TASK OBJECTIVE: Take every line containing "Hotspot" out of the records.
------------------------
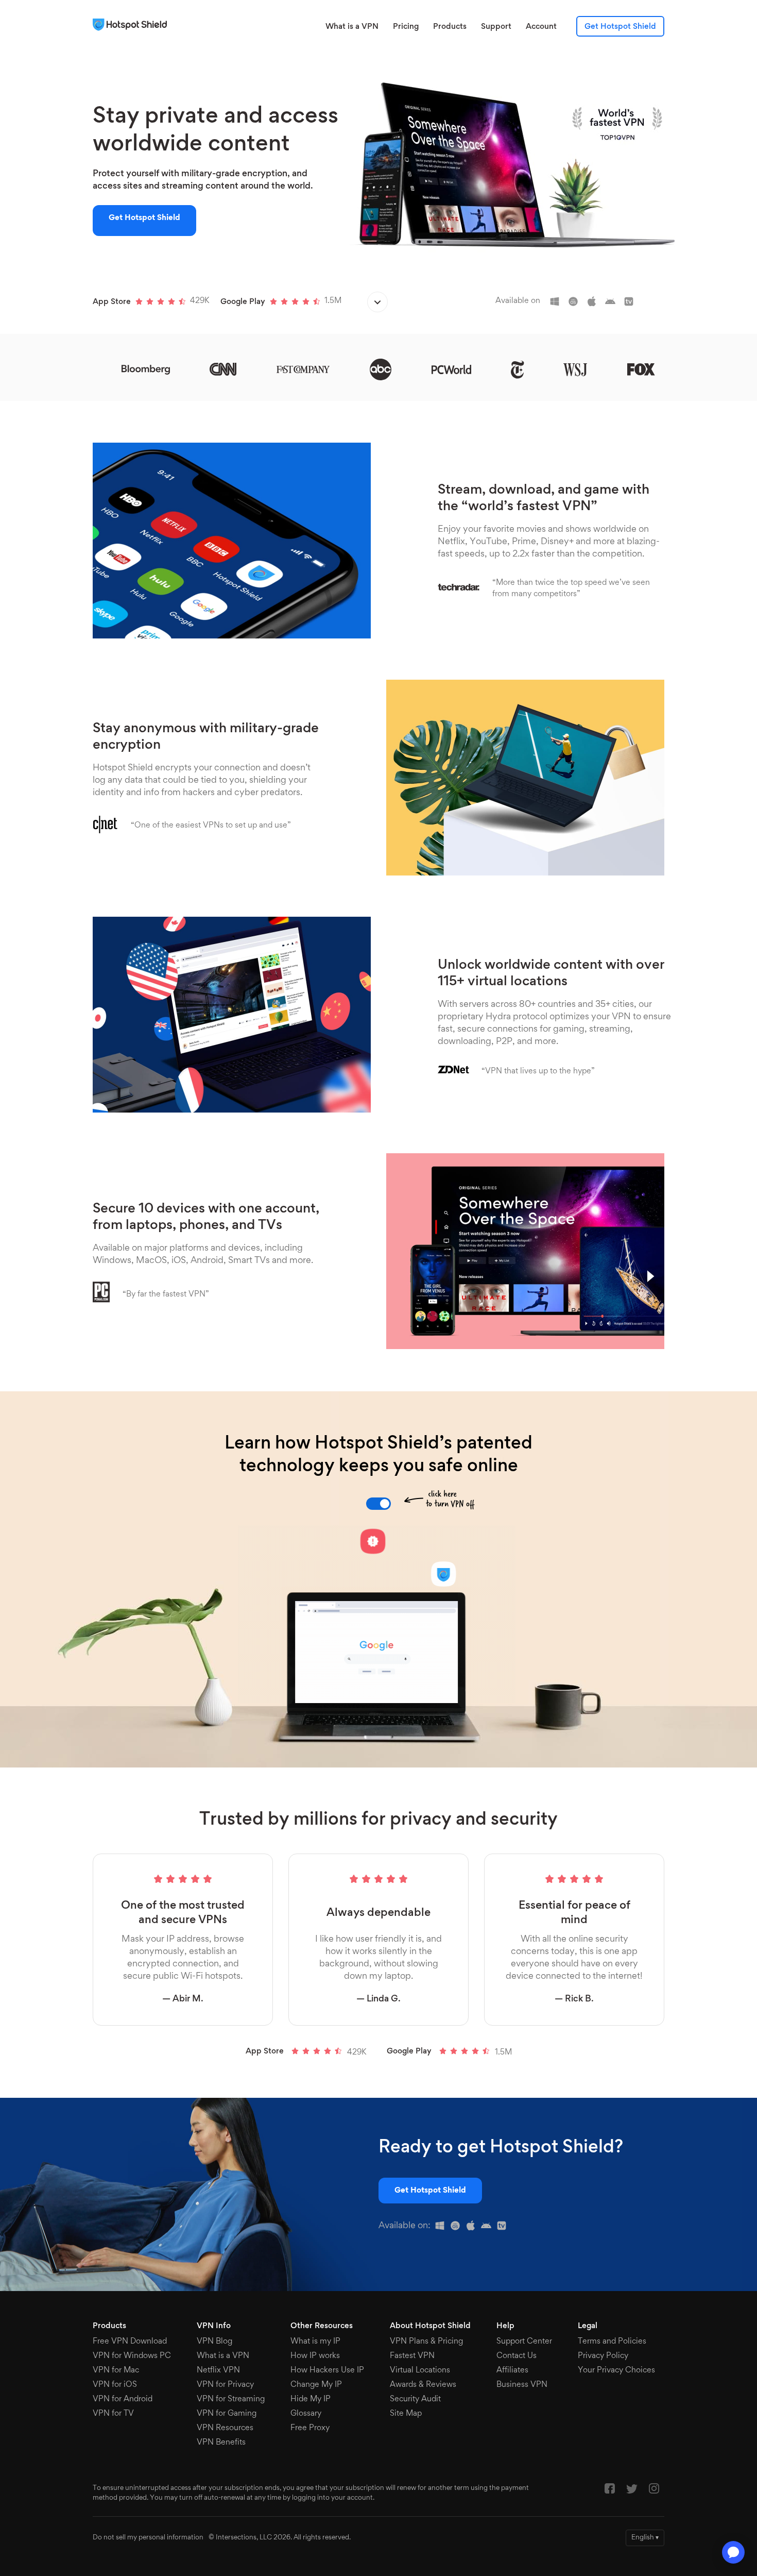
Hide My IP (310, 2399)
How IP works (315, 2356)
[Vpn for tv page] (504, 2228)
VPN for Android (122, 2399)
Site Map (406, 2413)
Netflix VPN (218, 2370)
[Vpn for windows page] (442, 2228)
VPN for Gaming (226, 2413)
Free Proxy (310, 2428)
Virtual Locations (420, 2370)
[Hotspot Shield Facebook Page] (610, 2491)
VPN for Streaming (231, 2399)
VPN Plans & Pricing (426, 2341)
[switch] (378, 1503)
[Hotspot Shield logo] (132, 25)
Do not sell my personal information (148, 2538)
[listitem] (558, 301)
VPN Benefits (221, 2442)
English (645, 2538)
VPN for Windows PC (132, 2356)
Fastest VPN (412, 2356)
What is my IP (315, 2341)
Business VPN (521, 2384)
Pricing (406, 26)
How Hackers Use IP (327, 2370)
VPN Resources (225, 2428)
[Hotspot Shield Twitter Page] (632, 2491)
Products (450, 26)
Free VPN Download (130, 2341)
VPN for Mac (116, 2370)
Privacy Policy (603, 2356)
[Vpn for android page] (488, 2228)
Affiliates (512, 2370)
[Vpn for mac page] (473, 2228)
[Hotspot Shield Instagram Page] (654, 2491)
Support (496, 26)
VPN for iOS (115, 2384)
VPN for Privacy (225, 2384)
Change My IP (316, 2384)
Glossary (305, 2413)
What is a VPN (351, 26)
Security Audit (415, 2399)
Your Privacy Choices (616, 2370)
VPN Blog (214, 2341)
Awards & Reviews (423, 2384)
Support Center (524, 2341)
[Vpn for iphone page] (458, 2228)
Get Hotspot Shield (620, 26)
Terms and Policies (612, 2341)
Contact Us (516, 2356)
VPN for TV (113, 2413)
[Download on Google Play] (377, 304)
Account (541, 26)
------------------------
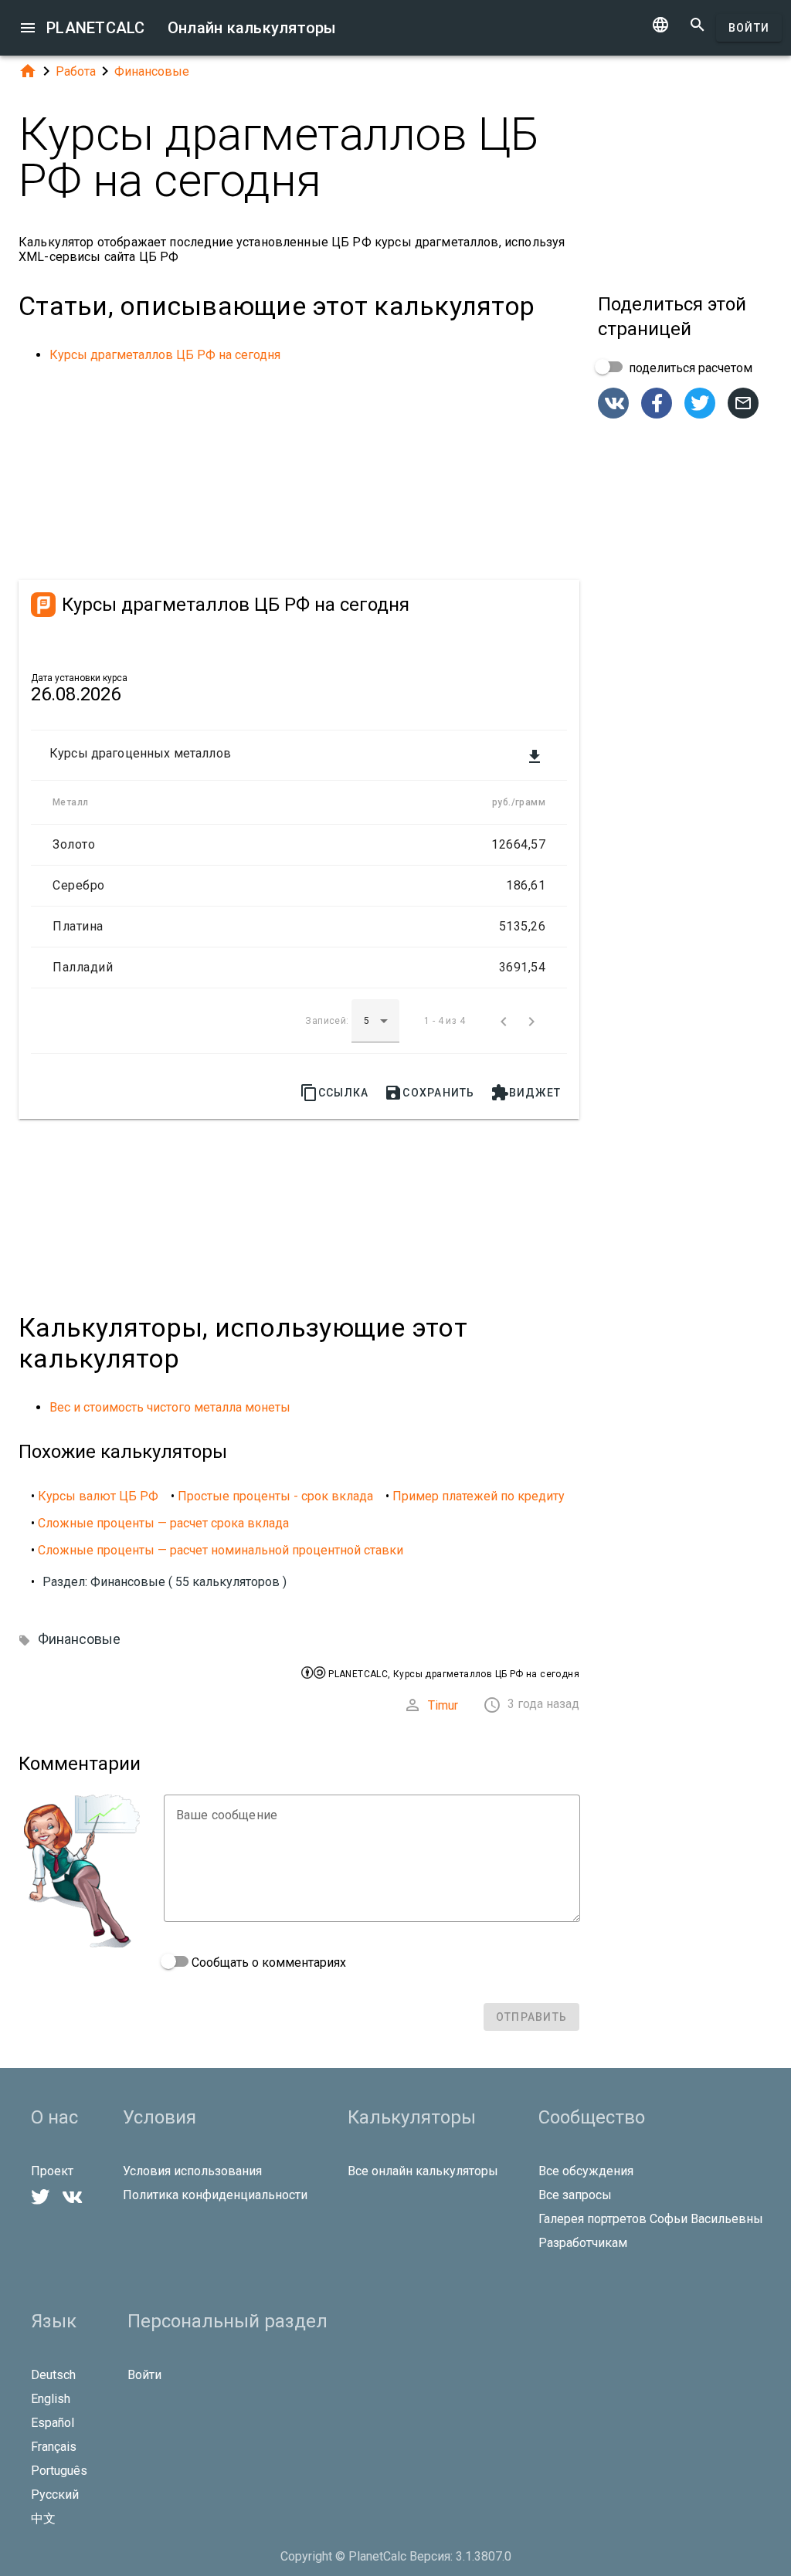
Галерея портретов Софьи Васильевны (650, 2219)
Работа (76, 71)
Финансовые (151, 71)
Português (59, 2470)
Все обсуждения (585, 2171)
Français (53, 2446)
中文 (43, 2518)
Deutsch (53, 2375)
------------------------
RESPONSE:
[Hotspot Shield Facebook Page] (610, 2491)
[Hotspot Shield logo] (132, 25)
[Hotspot Shield Twitter Page] (632, 2491)
[Hotspot Shield Instagram Page] (654, 2491)
Get Hotspot Shield (620, 26)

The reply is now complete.